> [Problem requirements]: The expected output is an exact copy of each line from the line with "How do I perform: Select" through the end of the data below, with no pictures in it.

> [Entries shown]:
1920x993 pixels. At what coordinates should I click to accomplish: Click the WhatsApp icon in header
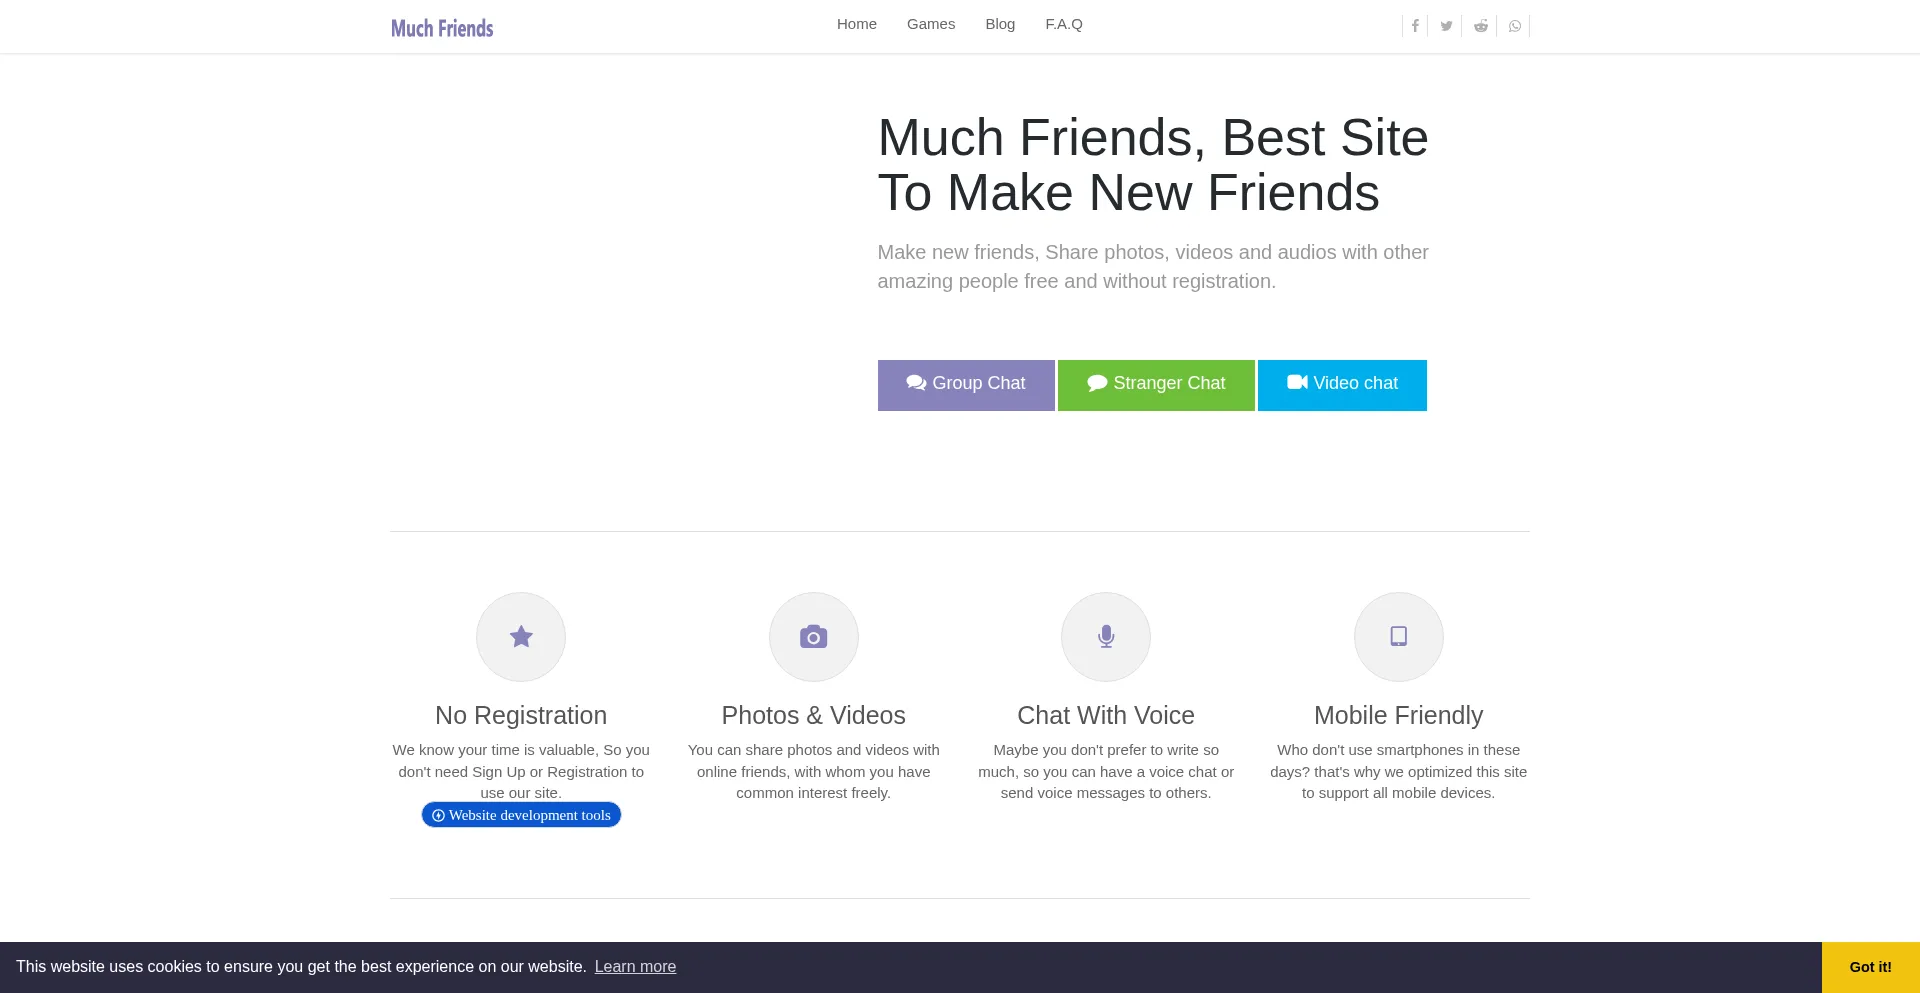[1515, 26]
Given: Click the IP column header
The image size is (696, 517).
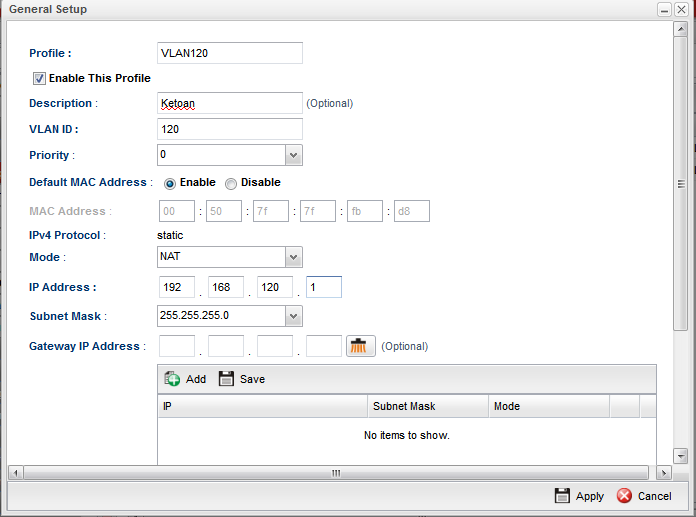Looking at the screenshot, I should [262, 407].
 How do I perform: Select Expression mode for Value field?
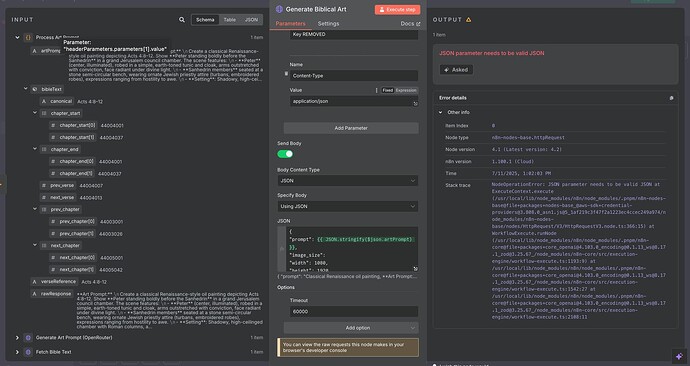pos(406,90)
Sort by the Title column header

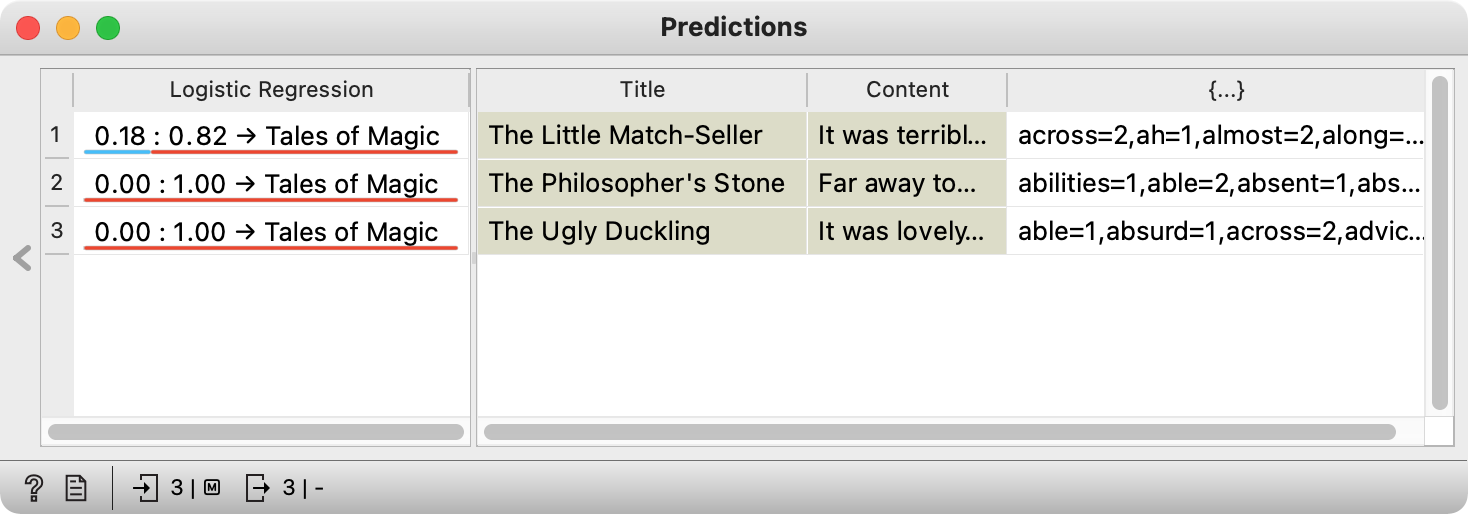(642, 89)
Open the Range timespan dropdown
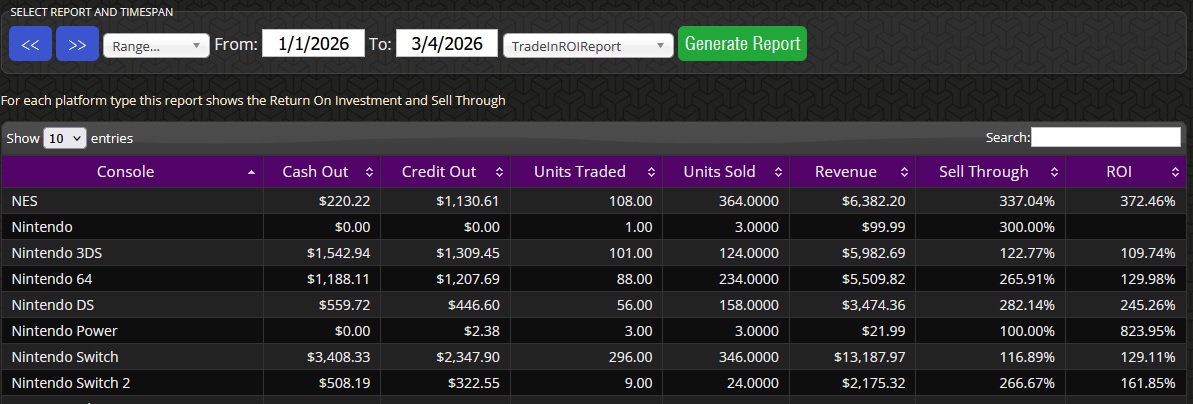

> [Task response]:
 How do I perform: Select Expression mode for Value field?
pos(406,90)
Sort by the Title column header

(642, 89)
Open the Range timespan dropdown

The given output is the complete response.